Tratava-se de um encontro entre titãs: o maior país do mundo em território, a URSS, e o de maior população, a China. Ambos governados à época por partidos comunistas, metamorfoseados de aliados nos anos 1950 a inimigos na década seguinte, divisão provocada por competição pela liderança do chamado movimento anti-imperialista internacional e também impulsionada por extensa trajetória de disputas territoriais.

O então presidente da União Soviética, Mikhail Gorbatchov, cumprimenta o líder chinês Deng Xiaoping em encontro em Pequim em 1989 - Ed Nachtrieb - 16.mai.1989/FLS-Photo/Reuters

Proposta para ser um momento de reconciliação, a seguir a lógica do derretimento da Guerra Fria, a cúpula sino-soviética esculpiu na história momentos determinantes para percepções do Kremlin e de Zhongnanhai, sede do governo chinês.

Visões contrastantes de Gorbatchov e de Deng (1904-1997) conduziram, em 1991, à desintegração da URSS, em meio a sua maior crise econômica desde a Segunda Guerra Mundial, e à decolagem da China, alçada à condição de segundo maior PIB do planeta em 2010.

O PC Chinês deslanchou a abertura econômica em 1978 e, 11 anos depois, seu secretário-geral, Zhao Ziyang, defendia flexibilização também na esfera política. Já o primeiro-ministro Li Peng encabeçava a ala refratária a tais mudanças, apontando para o veloz desmoronamento de regimes comunistas na Europa oriental.
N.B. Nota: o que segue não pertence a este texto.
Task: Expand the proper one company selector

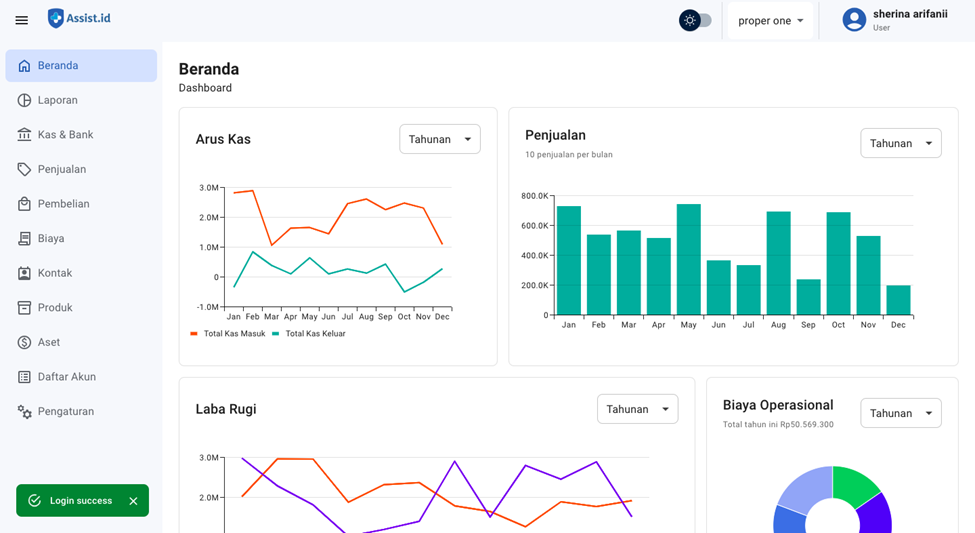Action: coord(770,21)
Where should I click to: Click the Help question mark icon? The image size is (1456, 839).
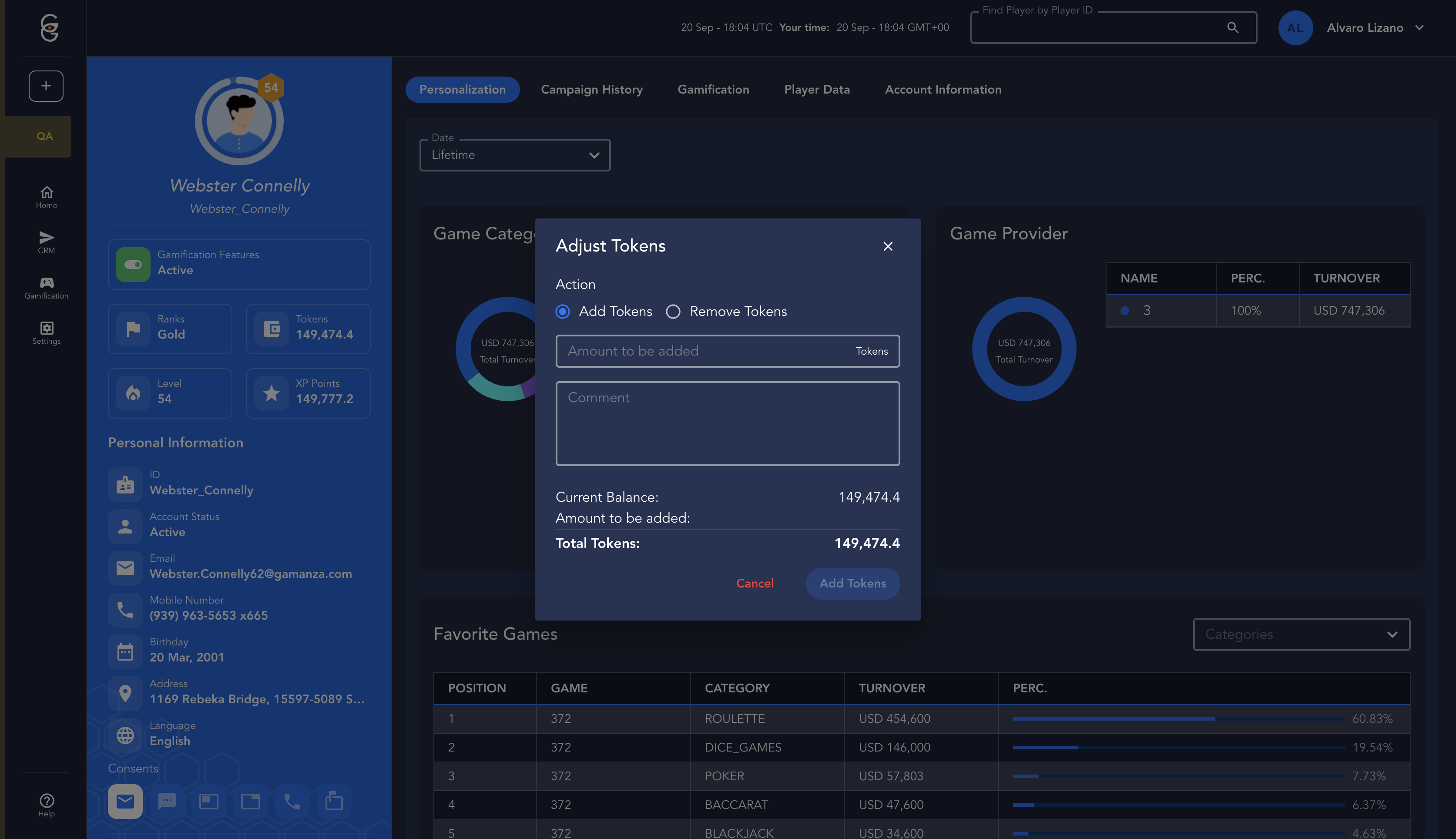(46, 801)
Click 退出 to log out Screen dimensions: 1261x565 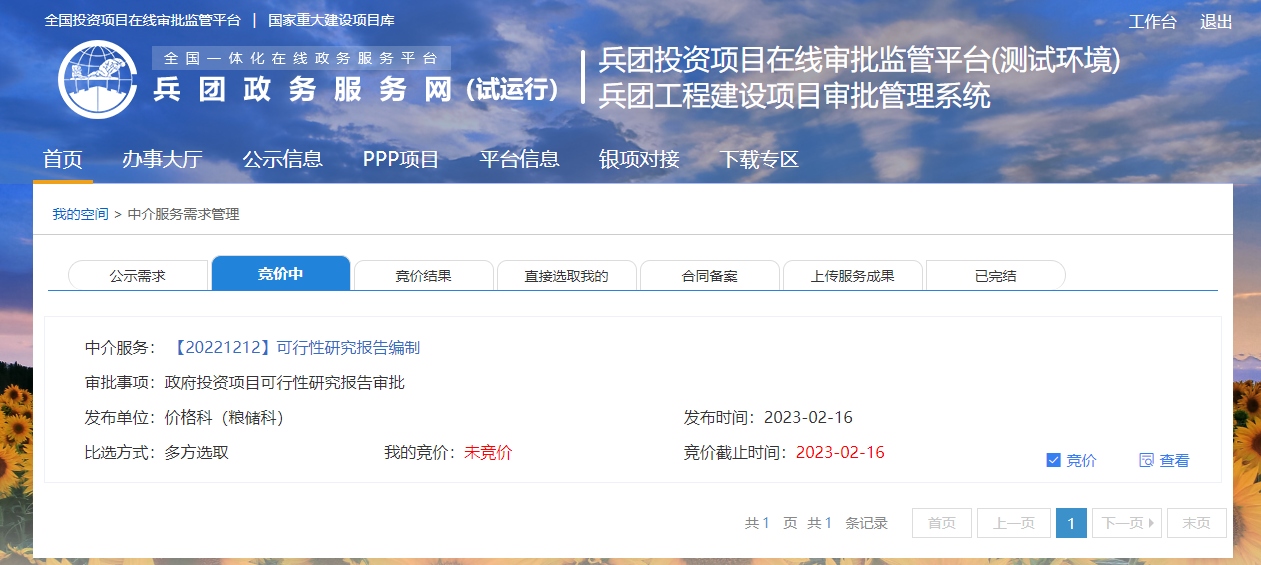1216,22
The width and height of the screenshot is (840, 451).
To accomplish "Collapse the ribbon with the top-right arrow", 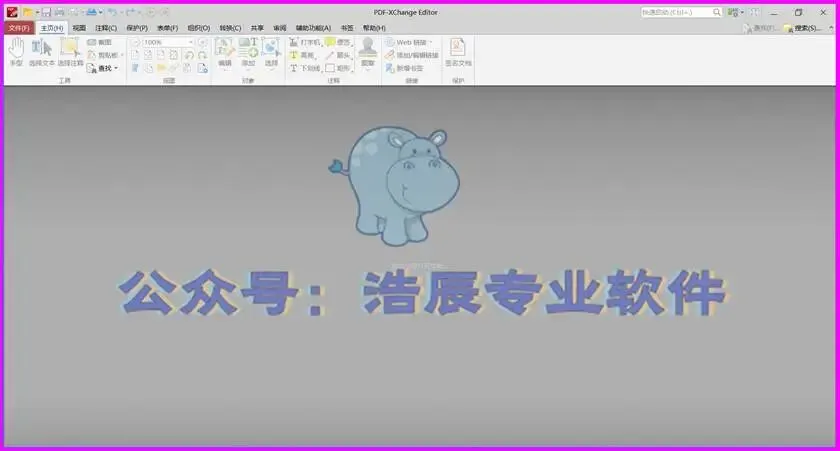I will click(831, 28).
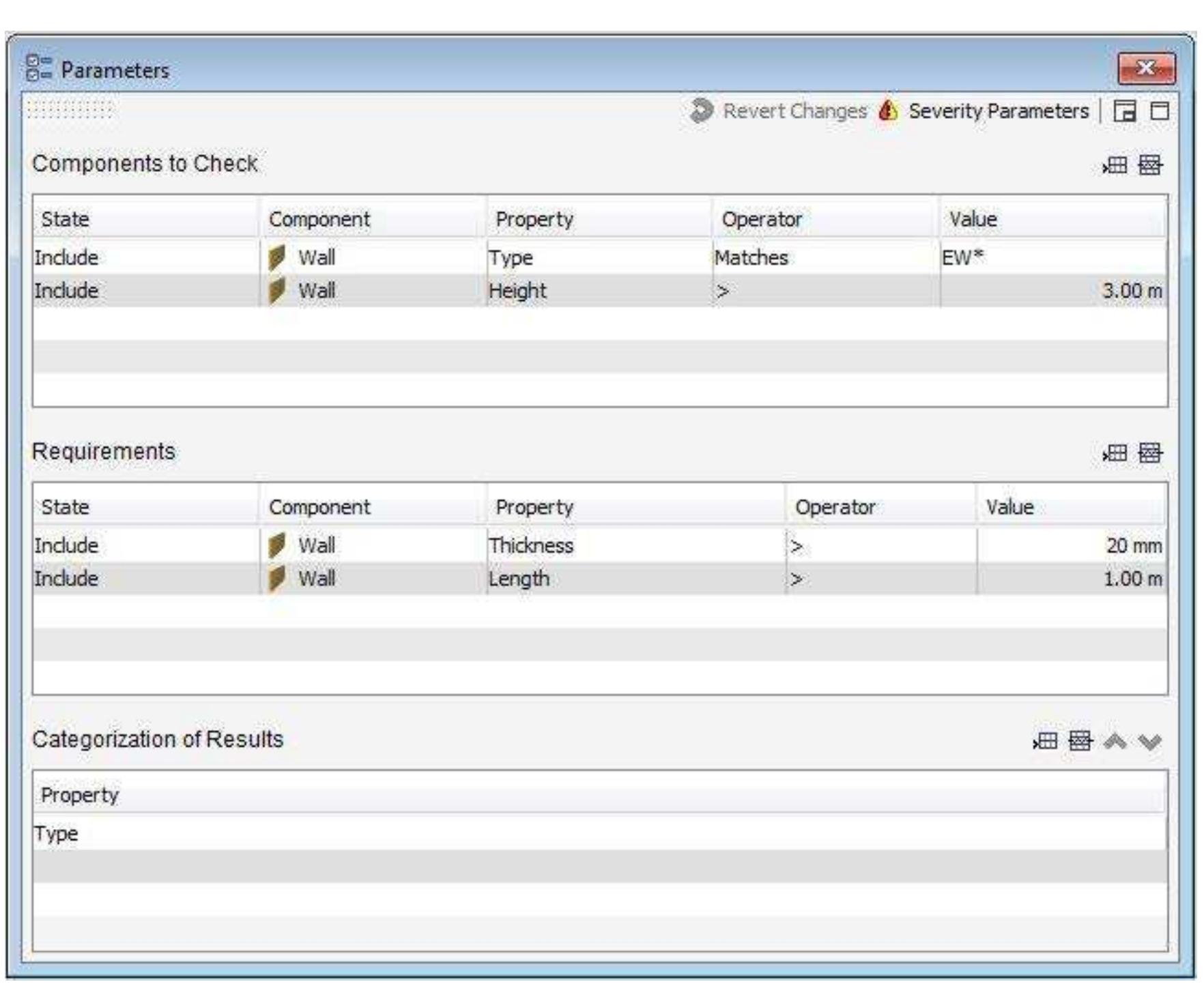Add row to Requirements table
This screenshot has height=984, width=1204.
pos(1115,453)
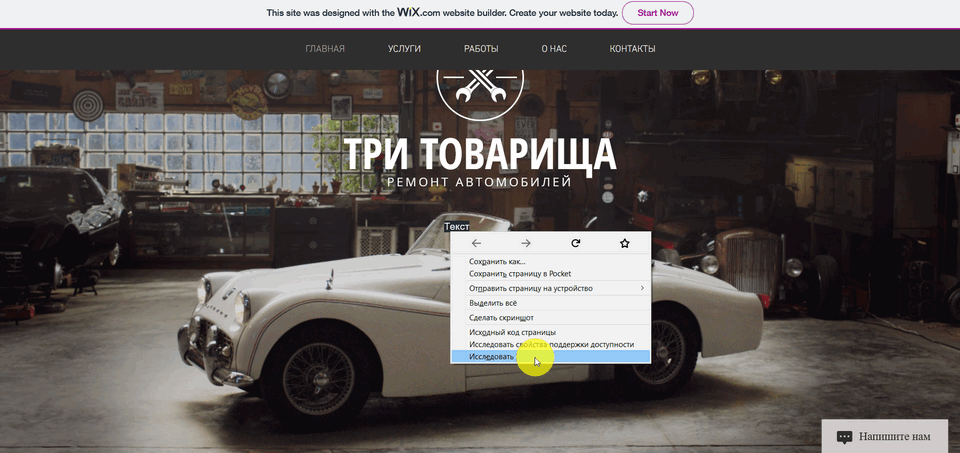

Deng Xiaoping, patriarca das reformas, pairava sobre os polos contrários. Enquanto se desenrolava a luta palaciana, manifestantes iniciaram, em abril de 1989, a tomada da praça Tiananmen, com demandas anticorrupção e democratizantes.

Gorbatchov desembarcou numa Pequim tensionada. Sua chegada eletrizou os protestos, a reunir dezenas de milhares de pessoas em Tiananmen. Foi cancelada a cerimônia oficial de boas-vindas na praça, endereço do Grande Palácio do Povo, cavernoso salão de recepções do governo chinês.

A 16 de maio de 1989, os líderes se reuniram. No diálogo, o anfitrião, segundo registros históricos, observou: "Posso então formular a seguinte conclusão: nossos dois países consideram necessário levar em conta suas próprias condições concretas na tarefa de construção do socialismo. Não há modelo pré-pronto de nenhum tipo".

Gorbatchov replicou: "Nisso, podemos afirmar nossa completa concordância". As trocas diplomáticas escancaravam as diferentes abordagens. O líder soviético, o primeiro a visitar Pequim em 30 anos, reuniu-se ainda com Zhao Ziyang e Li Peng antes de retornar a Moscou.

Semanas depois, sangrenta repressão militar desabou sobre a praça Tiananmen. Deng abandonou a hesitação, dobrou-se às demandas do setor linha dura e enviou a máquina militar. Zhao Ziyang, defensor do diálogo com os estudantes, viu-se em prisão domiciliar. Seu rival, Li Peng, permaneceu nas estruturas de poder até a aposentadoria, em 2002.

Antítese da opção chinesa, Gorbatchov enfatizava a democracia e subestimava a economia. O atual líder chinês, Xi Jinping, aponta o caminho do pai da perestroika como grande ameaça à manutenção do regime em Pequim. Porém, em algum momento, demandas por flexibilização política também vão ecoar mais forte na China.